- _Work to complete_
The answer should consist of each line from the data below that includes "beside".

┌─ Working data

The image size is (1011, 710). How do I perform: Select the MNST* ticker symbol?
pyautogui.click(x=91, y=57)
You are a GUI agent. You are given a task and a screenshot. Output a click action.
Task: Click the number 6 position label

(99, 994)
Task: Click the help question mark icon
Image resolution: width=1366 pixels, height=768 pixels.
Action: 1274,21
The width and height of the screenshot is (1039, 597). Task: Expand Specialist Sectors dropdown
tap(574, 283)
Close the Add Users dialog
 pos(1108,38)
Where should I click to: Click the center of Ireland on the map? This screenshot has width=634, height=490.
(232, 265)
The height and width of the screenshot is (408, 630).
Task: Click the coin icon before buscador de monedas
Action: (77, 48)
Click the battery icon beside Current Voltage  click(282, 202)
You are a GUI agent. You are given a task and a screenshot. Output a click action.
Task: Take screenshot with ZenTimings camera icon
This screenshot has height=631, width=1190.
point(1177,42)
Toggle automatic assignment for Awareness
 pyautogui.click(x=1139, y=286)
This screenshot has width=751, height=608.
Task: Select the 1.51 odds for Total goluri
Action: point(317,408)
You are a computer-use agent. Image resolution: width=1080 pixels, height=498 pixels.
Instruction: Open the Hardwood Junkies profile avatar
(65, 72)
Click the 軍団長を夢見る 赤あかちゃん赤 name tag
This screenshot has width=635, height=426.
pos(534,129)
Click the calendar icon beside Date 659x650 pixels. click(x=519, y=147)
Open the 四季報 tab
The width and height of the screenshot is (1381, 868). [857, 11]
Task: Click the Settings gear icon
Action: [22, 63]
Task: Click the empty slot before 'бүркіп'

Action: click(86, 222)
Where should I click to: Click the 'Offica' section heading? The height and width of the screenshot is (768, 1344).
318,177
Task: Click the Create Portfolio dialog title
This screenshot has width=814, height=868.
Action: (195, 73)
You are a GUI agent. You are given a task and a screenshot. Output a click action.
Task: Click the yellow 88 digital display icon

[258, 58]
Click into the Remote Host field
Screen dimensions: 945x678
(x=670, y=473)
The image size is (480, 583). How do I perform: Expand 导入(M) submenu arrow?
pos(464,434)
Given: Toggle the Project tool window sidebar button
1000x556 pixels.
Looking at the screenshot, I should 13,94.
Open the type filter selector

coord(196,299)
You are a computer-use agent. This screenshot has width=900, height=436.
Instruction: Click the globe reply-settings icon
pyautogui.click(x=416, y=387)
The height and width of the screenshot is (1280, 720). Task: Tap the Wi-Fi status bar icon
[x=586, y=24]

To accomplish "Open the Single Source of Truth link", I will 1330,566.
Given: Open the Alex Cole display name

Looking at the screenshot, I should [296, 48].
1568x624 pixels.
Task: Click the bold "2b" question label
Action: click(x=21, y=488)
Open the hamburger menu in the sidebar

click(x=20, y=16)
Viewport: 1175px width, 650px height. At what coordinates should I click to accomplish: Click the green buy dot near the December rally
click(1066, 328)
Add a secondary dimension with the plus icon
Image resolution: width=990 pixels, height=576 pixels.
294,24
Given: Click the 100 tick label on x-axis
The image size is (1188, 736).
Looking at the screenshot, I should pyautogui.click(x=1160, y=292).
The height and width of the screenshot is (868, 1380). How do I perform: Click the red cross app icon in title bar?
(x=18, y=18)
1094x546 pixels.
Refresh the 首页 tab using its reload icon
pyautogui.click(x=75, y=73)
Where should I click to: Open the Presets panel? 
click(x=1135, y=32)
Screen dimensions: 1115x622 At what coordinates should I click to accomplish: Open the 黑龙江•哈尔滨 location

└─

- _Expected output_
Click the battery icon beside Current Voltage  click(282, 202)
Click the calendar icon beside Date 659x650 pixels. click(x=519, y=147)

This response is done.